> [SELECTED TEXT]:
Question about pointers

[silusilusilu]

Hi,
i have some troubles with a code like this:

void main (void)
{
char array[2];
function1(array);
}

void function1(char * data)
{
....
function2(data)
}

function2(char * func2data)
{
...
}

I know that function2 works well, but in this case array memory address seems lost: the array memory address before funtion1 is different from its address after function1
What's wrong?

 

[John Gordon]

Hi,
i have some troubles with a code like this:

void main (void)
{
char array[2];
function1(array);
}

void function1(char * data)
{
....
function2(data)
}

function2(char * func2data)
{
...
}

I know that function2 works well, but in this case array memory address
seems lost: the array memory address before funtion1 is different from its
address after function1
What's wrong?

Show us the code you're using to display the array addresses.

I'll make a guess that within each function you're displaying the address
of the local pointer itself, instead of what it points to.

 

[James Kuyper]

Hi,
i have some troubles with a code like this:

void main (void)

The standard specifies two ways of defining main(); you can use any
other method that is equivalent to one of the two standard ways. Both
methods return an 'int'. Declaring 'int' to return anything other than
'int' means that a C compiler is not required to accept your code.

{
char array[2];
function1(array);

At this point, there's no declaration in scope for function1(). In C90,
it would be implicitly declared as returning 'int' and taking a fixed
but unspecified number of parameter of unspecified types; this was a bad
idea, because it's very error prone, which is why it's no longer allowed
in C99.
You should provide a function prototype. The simplest way, and the one I
prefer, is to define function1() before defining main() - the first part
of the function definition qualifies as a function prototype prototype.
Other people find it confusing to declare functions before calling them,
in which case just write a prototype that is not a definition:

void function(char *);

}

void function1(char * data)
{
....
function2(data)

There's a missing ';'.

}

function2(char * func2data)

You didn't declare a return type for function2, which is another
indication that you're writing for C90. In C99 and later, such
declarations are no longer allowed. I recommend providing a function
prototype.

{
...
}

I know that function2 works well, but in this case array memory address seems lost: the array memory address before funtion1 is different from its address after function1

I'm not sure why you think the address has changed; if you could provide
the evidence you used to reach that conclusion, we can probably explain
to you why that evidence doesn't mean what you thought it meant.

Here's a minor re-write of your code:

#include <stdio.h>
static void function2(char * func2data)
{
printf("funcdata:%p &funcdata:%p\n",
(void*)func2data, (void*)&func2data);
}

static void function1(char * data)
{
printf("data:%p &data:%p\n", (void*)data, (void*)&data);
function2(data);
}

int main (void)

> [PROVIDED INFORMATION]:
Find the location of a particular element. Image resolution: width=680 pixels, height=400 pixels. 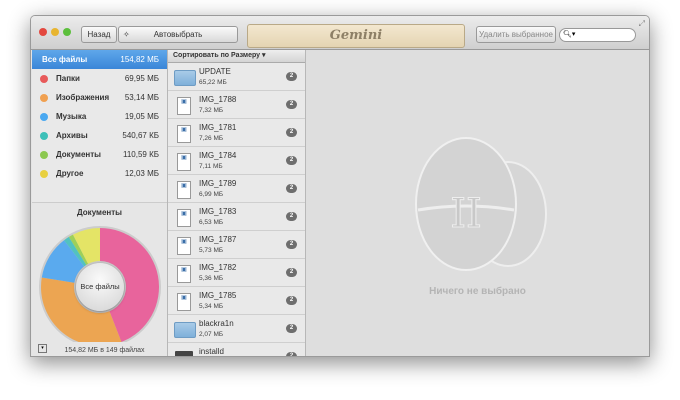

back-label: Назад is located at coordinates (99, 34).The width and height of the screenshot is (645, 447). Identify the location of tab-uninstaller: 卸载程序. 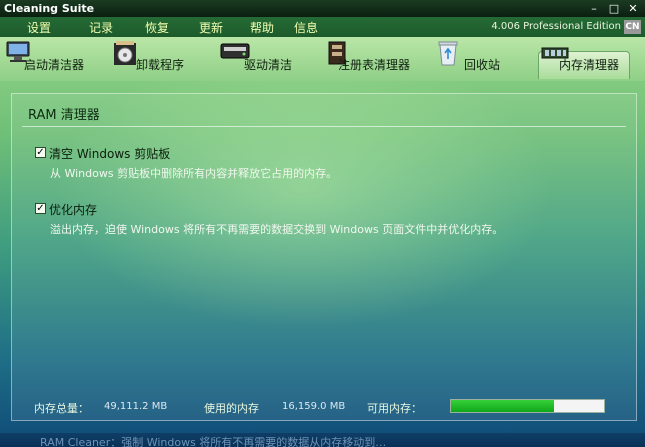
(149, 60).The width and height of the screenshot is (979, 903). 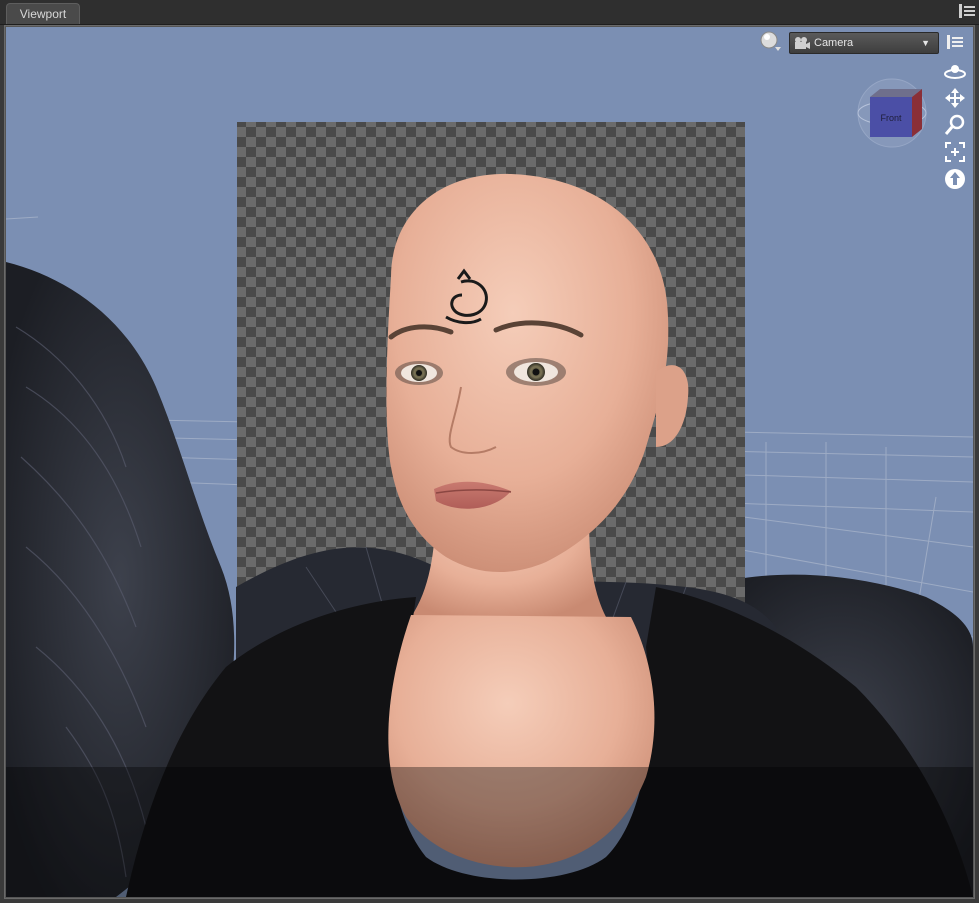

> [PARTS OF THE EXERCISE]:
1. Answer these from the forum thread on pointers:
(a) What does John Gordon guess the poster is displaying within each function?
(b) According to James Kuyper, what type do both standard ways of defining main() return?
(c) Which character does James Kuyper say is missing after function2(data) in function1?
2. Decide whether each statement agrees with the forum thread on pointers. Answer yes or no and quote the words that settle it.
(a) Implicit declaration of functions is still permitted in C99.
(b) James Kuyper prefers to define function1() before defining main().
(c) The original poster reports that function2 does not work.
3. Continue the forum thread on pointers from the point where it ends.

> [OUTPUTS IN ORDER]:
1.
(a) The address of the local pointer itself, instead of what it points to.
(b) 'int'.
(c) A ';'.

2.
(a) No: "which is why it's no longer allowed in C99."
(b) Yes: "The simplest way, and the one I prefer, is to define function1() before defining main()"
(c) No: "I know that function2 works well"

3.
{
char array[2];
function1(array);
printf("array:%p &array:%p\n", (void*)array, (void*)&array);
return 0;
}

Here's the results I got:
data:0xbf95577e &data:0xbf955760
funcdata:0xbf95577e &funcdata:0xbf955740
array:0xbf95577e &array:0xbf95577e

All of the pointers that should be equal printed out the same; all of
the pointers that should be different printed out differently, so that
output matches my understanding. If anything about it seems odd, let us
know, and someone will be able to explain it to you.

 

[Seebs]

Hi,
i have some troubles with a code like this:

Yes, yes you do.

void main (void)

Probably irrelevant, but this declaration is incorrect. main() returns
an int.

{
char array[2];
function1(array);
}

void function1(char * data)
{
....
function2(data)
}

function2(char * func2data)
{
...
}

I know that function2 works well,

And how do you know that?

but in this case array memory address seems lost:

And how do you know that?

the array memory address before funtion1 is different from its
address after function1

How are you determining this?

What's wrong?

What's wrong is you've provided insufficient information to give
any information about what happened, although I have a guess. I note
also that you are using different names in each function, so you may not
be aware that each function sees only its own argument list; you could
use the same names for these variables everywhere. (Although I won't in my
test case because I suspect it'll be easier to describe what's happening
with unique names for everything).

First, let's make a program that would actually illustrate this:

#include <stdio.h>

void func2(char *data2) {
printf("in func2: data2 is %p\n", (void *) data2);
}

void func1(char *data1) {
printf("in func1, pre: data1 is %p\n", (void *) data1);
func2(data1);
printf("in func1, post: data1 is %p\n", (void *) data1);
}

int main(void) {
char array[2];
printf("in main, pre: array is %p\n", (void *) array);
func1(array);
printf("in main, post: array is %p\n", (void *) array);
return 0;
}

My guess is, if you run this, you will find that all five lines of
output produce the same value. And the array's address doesn't change...

But!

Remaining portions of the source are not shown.